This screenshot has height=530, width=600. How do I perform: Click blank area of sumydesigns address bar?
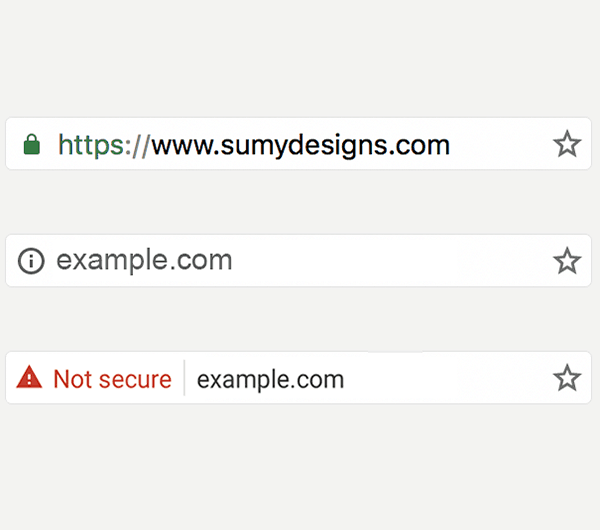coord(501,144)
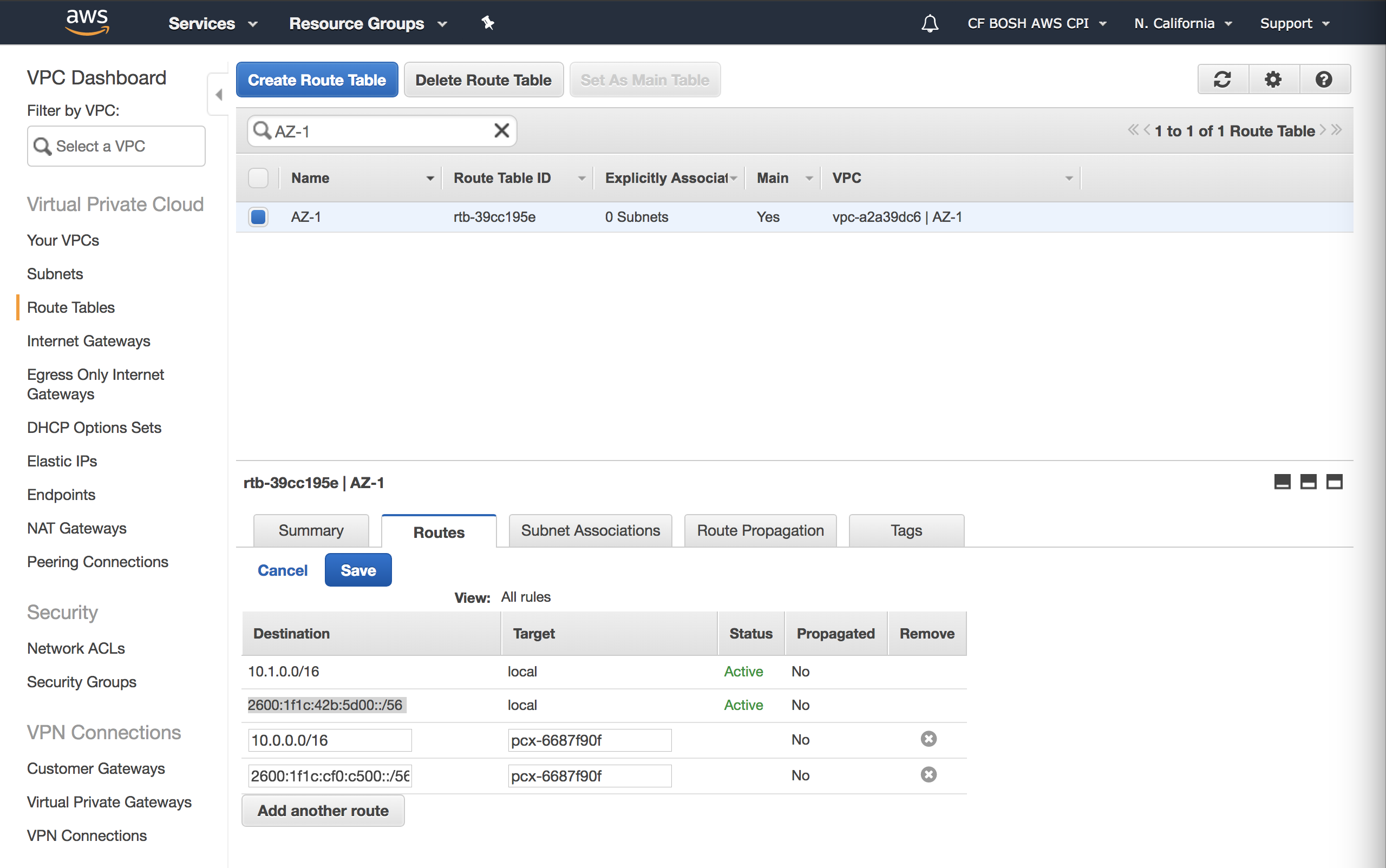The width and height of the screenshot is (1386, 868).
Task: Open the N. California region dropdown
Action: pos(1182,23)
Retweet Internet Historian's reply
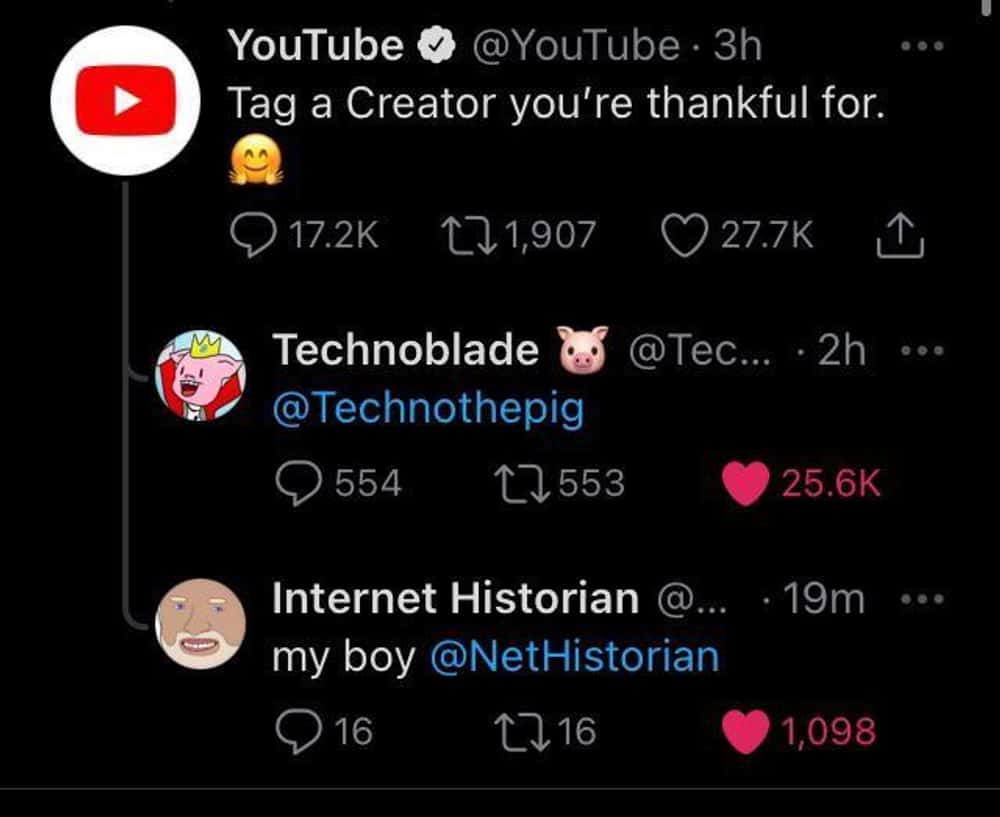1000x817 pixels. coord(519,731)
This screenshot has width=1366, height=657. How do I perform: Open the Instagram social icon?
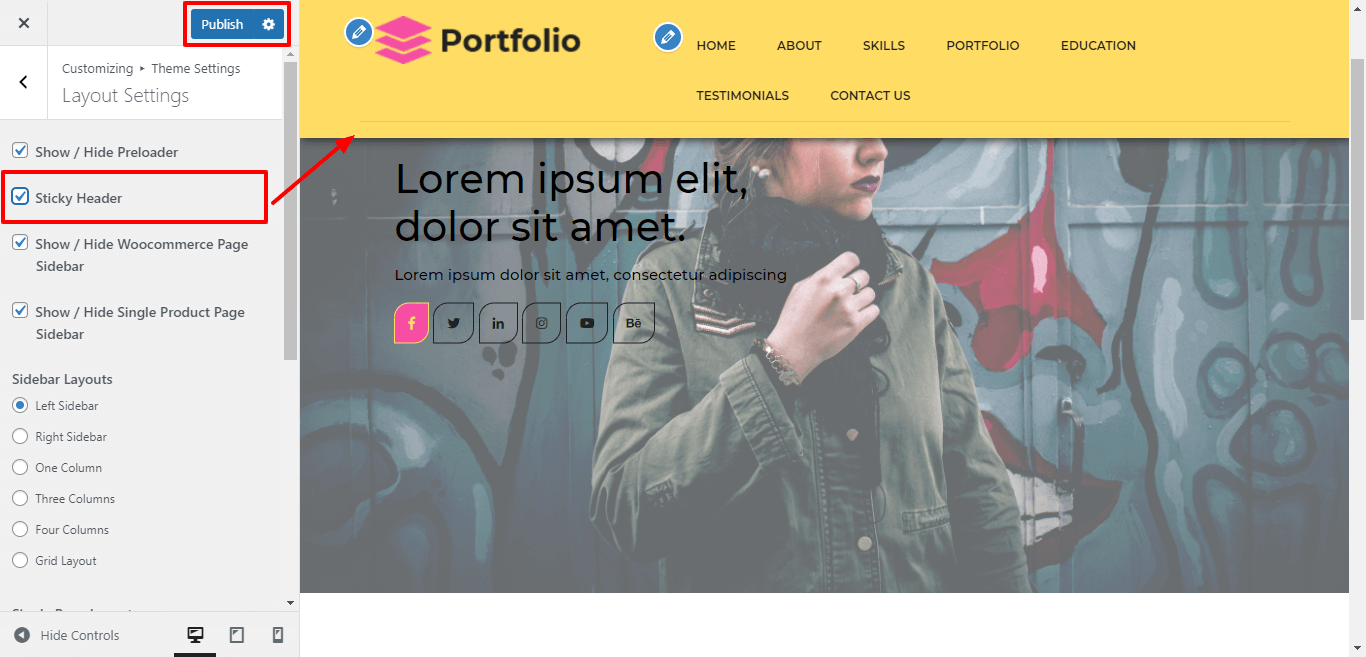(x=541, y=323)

════

### What is being asked
Retype all of the material above word for word, leaving out the pictures.

### Task solution
This screenshot has height=530, width=600. How do I perform: Click blank area of sumydesigns address bar?
coord(501,144)
The width and height of the screenshot is (1386, 868).
Task: Open the N. California region dropdown
Action: pos(1182,23)
Retweet Internet Historian's reply
1000x817 pixels. coord(519,731)
This screenshot has width=1366, height=657. How do I perform: Open the Instagram social icon?
(x=541, y=323)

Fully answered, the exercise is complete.